-- YOUR OBJECTIVE --
Rewrite the data from the start through the line with "tap(707, 92)", swapping every "Image resolution" for "Screenshot size" and leaving everything else unchanged.

-- RECORDS FOR THE EXERCISE --
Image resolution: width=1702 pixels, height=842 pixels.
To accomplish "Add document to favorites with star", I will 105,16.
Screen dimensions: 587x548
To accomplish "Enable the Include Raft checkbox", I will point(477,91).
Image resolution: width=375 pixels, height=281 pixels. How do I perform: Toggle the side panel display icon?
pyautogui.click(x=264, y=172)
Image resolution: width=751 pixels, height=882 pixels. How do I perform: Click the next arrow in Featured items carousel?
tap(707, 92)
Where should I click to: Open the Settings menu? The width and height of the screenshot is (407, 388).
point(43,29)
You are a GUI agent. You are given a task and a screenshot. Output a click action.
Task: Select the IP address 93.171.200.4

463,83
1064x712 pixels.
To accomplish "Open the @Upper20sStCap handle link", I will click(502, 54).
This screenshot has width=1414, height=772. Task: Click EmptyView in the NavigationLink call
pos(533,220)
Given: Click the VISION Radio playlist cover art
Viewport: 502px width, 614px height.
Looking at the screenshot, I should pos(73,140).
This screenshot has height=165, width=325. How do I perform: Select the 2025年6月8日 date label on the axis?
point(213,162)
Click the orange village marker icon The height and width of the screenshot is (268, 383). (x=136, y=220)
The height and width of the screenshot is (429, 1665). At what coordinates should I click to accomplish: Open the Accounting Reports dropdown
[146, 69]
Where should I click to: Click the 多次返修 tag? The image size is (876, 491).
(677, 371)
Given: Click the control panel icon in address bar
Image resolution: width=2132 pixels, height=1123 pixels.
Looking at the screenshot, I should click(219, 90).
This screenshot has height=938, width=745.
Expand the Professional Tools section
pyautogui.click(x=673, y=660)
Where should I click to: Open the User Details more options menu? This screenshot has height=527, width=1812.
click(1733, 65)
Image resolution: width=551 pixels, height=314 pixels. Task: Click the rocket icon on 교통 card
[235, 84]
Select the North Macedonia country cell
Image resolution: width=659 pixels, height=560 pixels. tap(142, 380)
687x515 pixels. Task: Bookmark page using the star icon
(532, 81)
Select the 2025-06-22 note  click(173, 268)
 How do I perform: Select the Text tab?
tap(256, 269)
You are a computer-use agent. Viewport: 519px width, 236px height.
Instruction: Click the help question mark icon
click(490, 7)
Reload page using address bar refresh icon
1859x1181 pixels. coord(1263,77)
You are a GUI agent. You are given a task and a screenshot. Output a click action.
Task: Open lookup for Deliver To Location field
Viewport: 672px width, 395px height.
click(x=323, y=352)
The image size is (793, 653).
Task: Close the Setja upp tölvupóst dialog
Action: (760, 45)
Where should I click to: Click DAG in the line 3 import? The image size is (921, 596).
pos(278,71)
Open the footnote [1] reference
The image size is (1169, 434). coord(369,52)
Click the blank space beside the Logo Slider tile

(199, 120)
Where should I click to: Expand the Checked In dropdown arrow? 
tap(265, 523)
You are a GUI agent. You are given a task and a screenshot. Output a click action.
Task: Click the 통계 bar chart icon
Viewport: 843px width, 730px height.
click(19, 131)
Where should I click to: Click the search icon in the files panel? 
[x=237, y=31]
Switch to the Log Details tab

-- ANSWER TO THIS PROBLEM --
Screenshot size: width=1702 pixels, height=842 pixels.
To accomplish "Add document to favorites with star", I will 105,16.
Screen dimensions: 587x548
To accomplish "Enable the Include Raft checkbox", I will point(477,91).
Screenshot size: width=375 pixels, height=281 pixels. How do I perform: Toggle the side panel display icon?
pyautogui.click(x=264, y=172)
Screenshot size: width=751 pixels, height=882 pixels. How do I perform: Click the next arrow in Featured items carousel?
tap(707, 92)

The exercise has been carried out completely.